- **Input for this task**:
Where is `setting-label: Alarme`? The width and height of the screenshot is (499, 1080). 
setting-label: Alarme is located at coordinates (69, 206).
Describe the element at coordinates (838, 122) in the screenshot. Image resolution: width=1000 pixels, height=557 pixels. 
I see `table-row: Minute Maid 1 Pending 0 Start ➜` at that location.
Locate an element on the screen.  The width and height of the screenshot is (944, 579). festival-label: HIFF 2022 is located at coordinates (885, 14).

---

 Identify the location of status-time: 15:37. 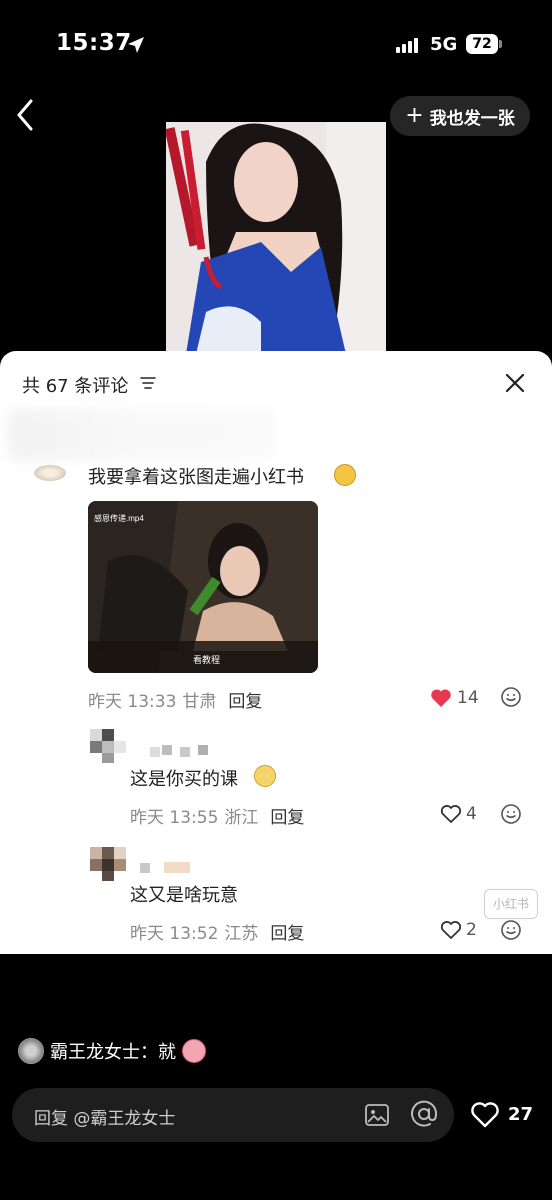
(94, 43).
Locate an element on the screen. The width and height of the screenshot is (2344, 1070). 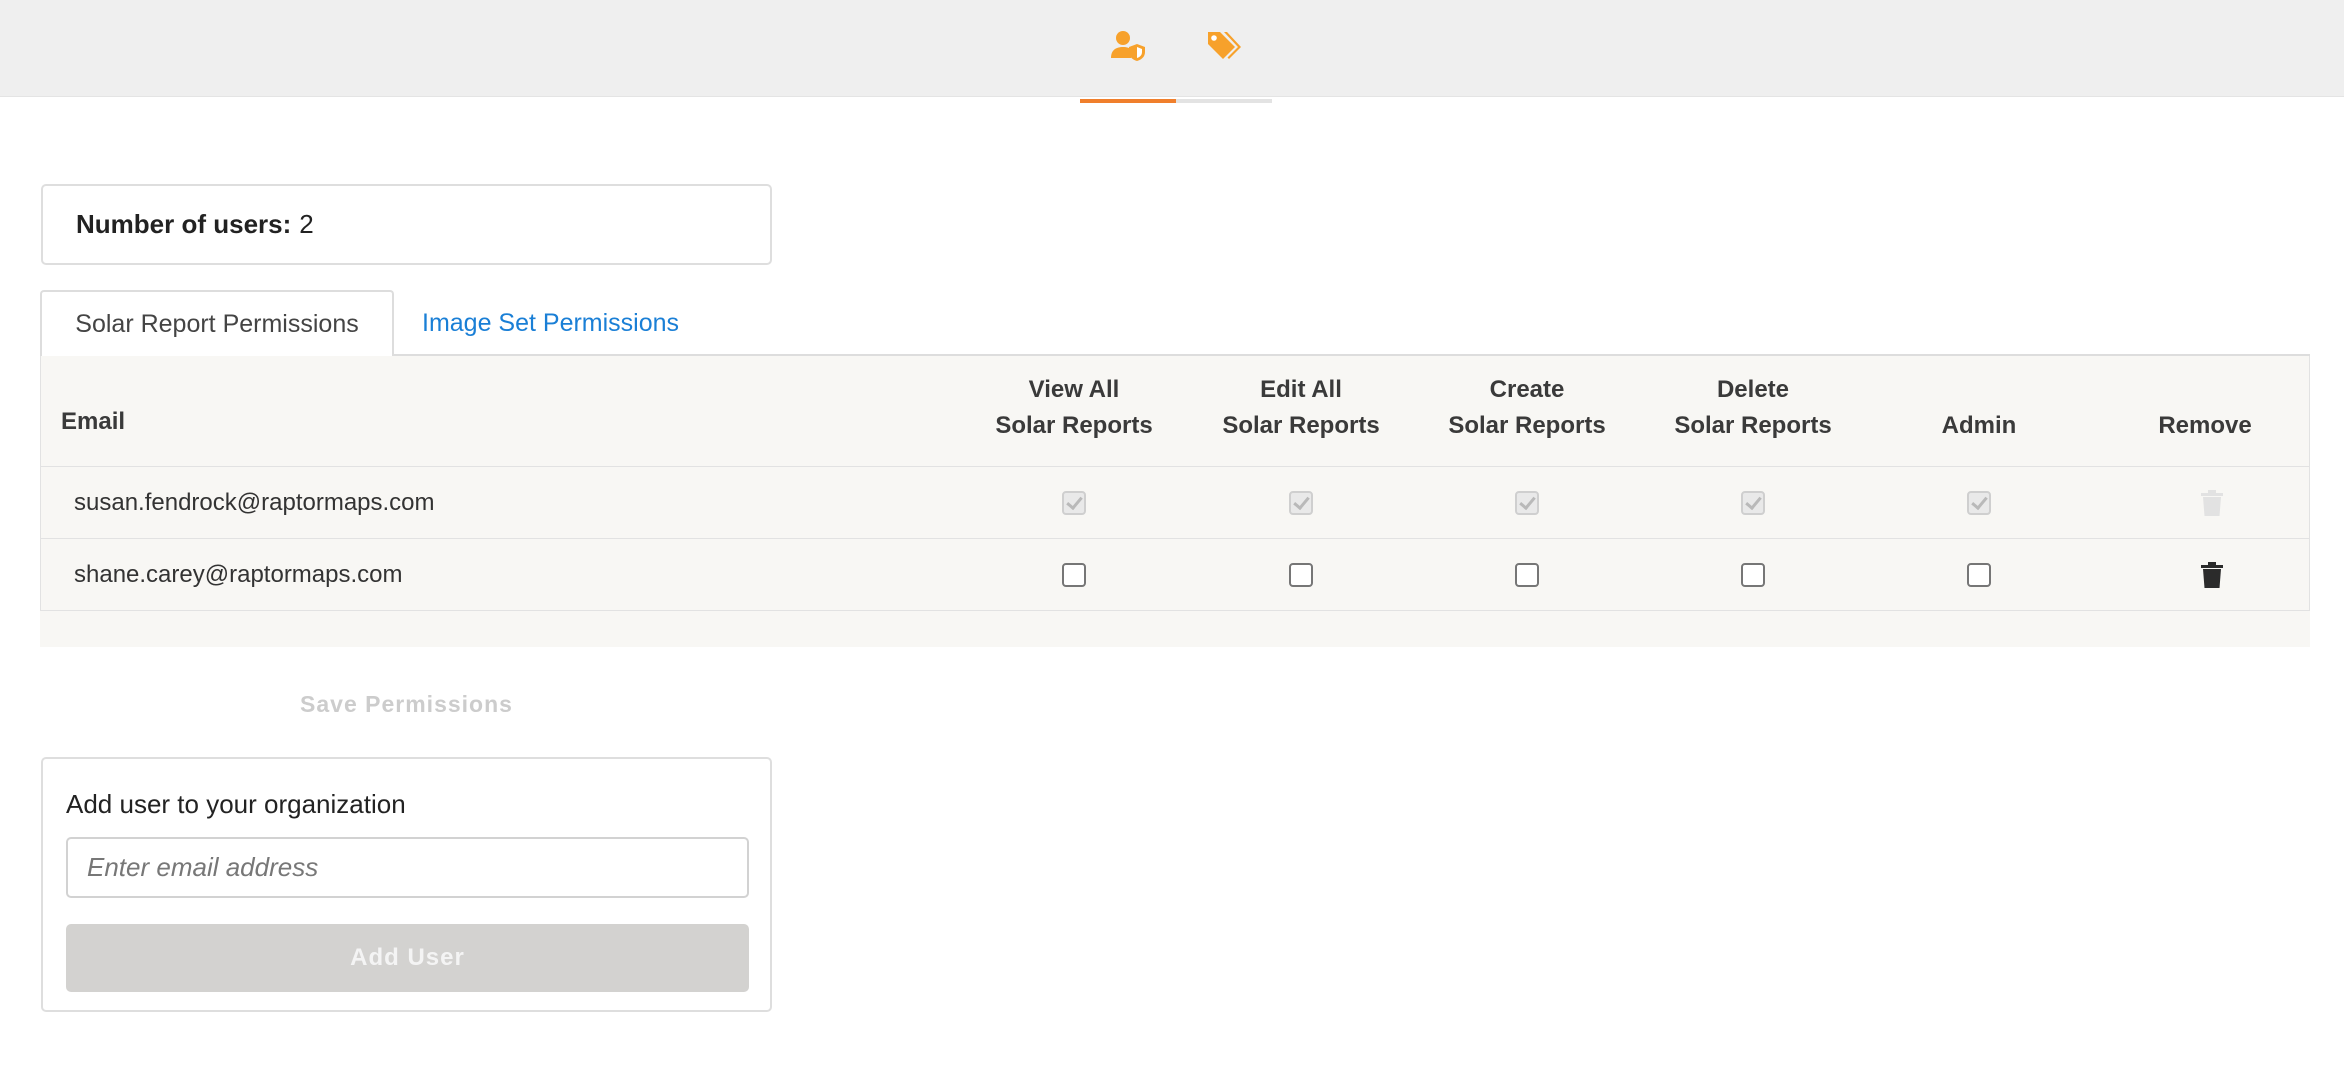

- **Task details**:
Rewrite the records from the line with "Describe the element" up to and including the line with "coordinates (885, 14).", changing "pixels" to "px" and leaving everything else as it is.

- **Response area**:
Describe the element at coordinates (838, 122) in the screenshot. Image resolution: width=1000 px, height=557 px. 
I see `table-row: Minute Maid 1 Pending 0 Start ➜` at that location.
Locate an element on the screen.  The width and height of the screenshot is (944, 579). festival-label: HIFF 2022 is located at coordinates (885, 14).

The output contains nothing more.